Verwar het apothema van een piramide niet met dat van een veelvlak. In het laatste geval is het apothema een loodrecht segment dat vanuit het midden naar de zijkant van het veelvlak wordt getrokken. Het apothema van een gelijkzijdige driehoek is bijvoorbeeld √3/6a.

Twee driehoekige piramides
Twee driehoekige piramides

Apothem-taak

Laat een regelmatige piramide met een driehoek aan de basis worden gegeven. Het is noodzakelijk om het apothema te berekenen als bekend is dat de oppervlakte van deze driehoek 34 cm is2, en de piramide zelf uit 4 identieke vlakken bestaat.

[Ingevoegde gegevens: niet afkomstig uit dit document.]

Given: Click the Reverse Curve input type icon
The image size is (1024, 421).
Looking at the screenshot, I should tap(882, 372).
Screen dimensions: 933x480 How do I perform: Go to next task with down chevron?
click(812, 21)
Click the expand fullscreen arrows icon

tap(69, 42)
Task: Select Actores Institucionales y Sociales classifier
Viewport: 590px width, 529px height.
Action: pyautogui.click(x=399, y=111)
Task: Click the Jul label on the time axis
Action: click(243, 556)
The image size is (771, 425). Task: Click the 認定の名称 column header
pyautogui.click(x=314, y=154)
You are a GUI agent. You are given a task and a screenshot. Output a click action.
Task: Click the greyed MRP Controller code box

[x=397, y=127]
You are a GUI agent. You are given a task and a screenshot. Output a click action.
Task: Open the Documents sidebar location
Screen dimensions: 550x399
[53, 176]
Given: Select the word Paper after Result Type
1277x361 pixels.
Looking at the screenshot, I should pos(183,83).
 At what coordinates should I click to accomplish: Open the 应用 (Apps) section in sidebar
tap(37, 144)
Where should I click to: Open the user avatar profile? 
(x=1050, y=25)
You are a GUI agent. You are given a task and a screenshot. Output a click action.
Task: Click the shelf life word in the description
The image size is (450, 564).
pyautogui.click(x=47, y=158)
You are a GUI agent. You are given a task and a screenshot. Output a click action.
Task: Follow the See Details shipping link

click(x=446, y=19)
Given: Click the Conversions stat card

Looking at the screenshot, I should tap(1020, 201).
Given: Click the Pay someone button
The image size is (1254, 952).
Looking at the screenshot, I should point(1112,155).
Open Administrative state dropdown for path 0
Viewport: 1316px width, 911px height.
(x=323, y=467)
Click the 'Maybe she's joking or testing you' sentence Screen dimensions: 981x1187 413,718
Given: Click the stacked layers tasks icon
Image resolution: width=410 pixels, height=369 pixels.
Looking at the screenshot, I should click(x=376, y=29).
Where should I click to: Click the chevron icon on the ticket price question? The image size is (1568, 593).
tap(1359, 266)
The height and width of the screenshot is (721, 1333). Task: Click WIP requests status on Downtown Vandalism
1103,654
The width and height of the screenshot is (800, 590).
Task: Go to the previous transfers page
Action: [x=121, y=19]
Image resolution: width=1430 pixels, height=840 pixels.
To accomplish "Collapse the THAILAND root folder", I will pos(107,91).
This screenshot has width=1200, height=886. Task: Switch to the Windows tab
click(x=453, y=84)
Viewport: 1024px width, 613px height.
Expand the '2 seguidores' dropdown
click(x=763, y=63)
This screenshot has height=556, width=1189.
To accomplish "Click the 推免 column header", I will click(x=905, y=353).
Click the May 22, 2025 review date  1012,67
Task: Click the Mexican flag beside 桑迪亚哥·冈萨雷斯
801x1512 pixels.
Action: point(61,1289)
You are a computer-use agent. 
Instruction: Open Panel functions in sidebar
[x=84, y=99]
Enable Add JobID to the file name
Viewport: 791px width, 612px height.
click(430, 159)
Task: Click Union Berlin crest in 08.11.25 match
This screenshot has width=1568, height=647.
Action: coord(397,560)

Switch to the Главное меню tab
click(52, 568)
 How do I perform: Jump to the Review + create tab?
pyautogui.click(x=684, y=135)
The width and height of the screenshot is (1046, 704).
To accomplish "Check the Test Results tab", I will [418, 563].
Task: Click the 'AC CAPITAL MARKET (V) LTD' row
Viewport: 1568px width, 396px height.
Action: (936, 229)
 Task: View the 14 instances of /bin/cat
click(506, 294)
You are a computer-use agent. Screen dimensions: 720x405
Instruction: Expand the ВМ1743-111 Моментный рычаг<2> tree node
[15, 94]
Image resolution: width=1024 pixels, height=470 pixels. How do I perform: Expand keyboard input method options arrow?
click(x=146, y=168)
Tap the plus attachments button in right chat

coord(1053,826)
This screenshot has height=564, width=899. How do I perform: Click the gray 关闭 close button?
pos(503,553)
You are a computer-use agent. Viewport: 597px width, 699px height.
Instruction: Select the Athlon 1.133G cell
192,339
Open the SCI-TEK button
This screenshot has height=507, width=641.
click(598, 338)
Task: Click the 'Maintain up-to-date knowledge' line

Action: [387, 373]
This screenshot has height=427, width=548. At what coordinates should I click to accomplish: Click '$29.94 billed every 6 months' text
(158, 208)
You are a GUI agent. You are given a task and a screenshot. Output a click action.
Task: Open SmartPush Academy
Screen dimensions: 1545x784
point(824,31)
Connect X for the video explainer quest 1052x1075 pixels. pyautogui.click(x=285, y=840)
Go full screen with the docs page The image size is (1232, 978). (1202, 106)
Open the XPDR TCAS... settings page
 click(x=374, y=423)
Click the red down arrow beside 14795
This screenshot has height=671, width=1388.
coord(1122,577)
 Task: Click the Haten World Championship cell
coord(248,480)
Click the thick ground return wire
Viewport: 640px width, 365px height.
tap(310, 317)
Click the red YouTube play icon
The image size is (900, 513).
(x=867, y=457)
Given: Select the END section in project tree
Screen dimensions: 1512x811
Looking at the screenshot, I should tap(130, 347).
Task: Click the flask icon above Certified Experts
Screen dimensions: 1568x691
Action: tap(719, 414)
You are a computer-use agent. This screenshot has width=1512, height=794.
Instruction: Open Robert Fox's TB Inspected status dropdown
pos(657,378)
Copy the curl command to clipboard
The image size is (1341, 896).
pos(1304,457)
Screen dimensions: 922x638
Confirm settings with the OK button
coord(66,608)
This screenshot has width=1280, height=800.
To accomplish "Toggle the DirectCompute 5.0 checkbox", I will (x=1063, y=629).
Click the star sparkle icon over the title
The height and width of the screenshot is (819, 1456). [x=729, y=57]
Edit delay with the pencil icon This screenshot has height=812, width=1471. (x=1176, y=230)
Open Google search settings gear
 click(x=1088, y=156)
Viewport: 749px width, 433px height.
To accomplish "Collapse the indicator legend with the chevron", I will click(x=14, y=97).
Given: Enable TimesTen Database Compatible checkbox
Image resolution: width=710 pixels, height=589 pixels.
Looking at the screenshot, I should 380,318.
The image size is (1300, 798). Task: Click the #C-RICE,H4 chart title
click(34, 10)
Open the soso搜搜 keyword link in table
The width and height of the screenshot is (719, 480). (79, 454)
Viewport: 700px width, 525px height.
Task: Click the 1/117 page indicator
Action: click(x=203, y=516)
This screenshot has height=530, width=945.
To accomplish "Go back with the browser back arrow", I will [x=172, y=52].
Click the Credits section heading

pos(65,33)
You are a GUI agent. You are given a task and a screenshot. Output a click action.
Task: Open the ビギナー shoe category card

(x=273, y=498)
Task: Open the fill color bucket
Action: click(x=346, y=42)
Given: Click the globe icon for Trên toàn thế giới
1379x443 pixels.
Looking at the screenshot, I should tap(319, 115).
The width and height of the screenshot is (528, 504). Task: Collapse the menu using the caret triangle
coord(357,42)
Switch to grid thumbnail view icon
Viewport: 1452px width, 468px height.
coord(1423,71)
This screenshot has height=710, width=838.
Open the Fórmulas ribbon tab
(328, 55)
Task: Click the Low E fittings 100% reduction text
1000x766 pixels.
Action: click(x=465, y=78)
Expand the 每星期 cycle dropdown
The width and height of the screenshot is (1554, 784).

In overeenstemming met de toestand van het probleem, hebben we te maken met een tetraëder bestaande uit gelijkzijdige driehoeken. De formule voor de oppervlakte van één gezicht is:

S=√3/4a2

Waar we de lengte van zijde a krijgen:

a=2√(S/√3)

Om het apothema hb te bepalen gebruiken we de formule die de zijrand b bevat. In het onderhavige geval is de lengte gelijk aan de lengte van de basis, we hebben:

hb=√(b2- a2/4)=√3/2 a

De waarde van a tot en met S vervangen,we krijgen de uiteindelijke formule:

hb=√3/22√(S/√3)=√(S√3)

We hebben een eenvoudige formule waarin het apothema van een piramide alleen afhangt van het gebied van zijn basis. Als we de waarde S vervangen door de toestand van het probleem, krijgen we het antwoord: hb≈ 7, 674 cm.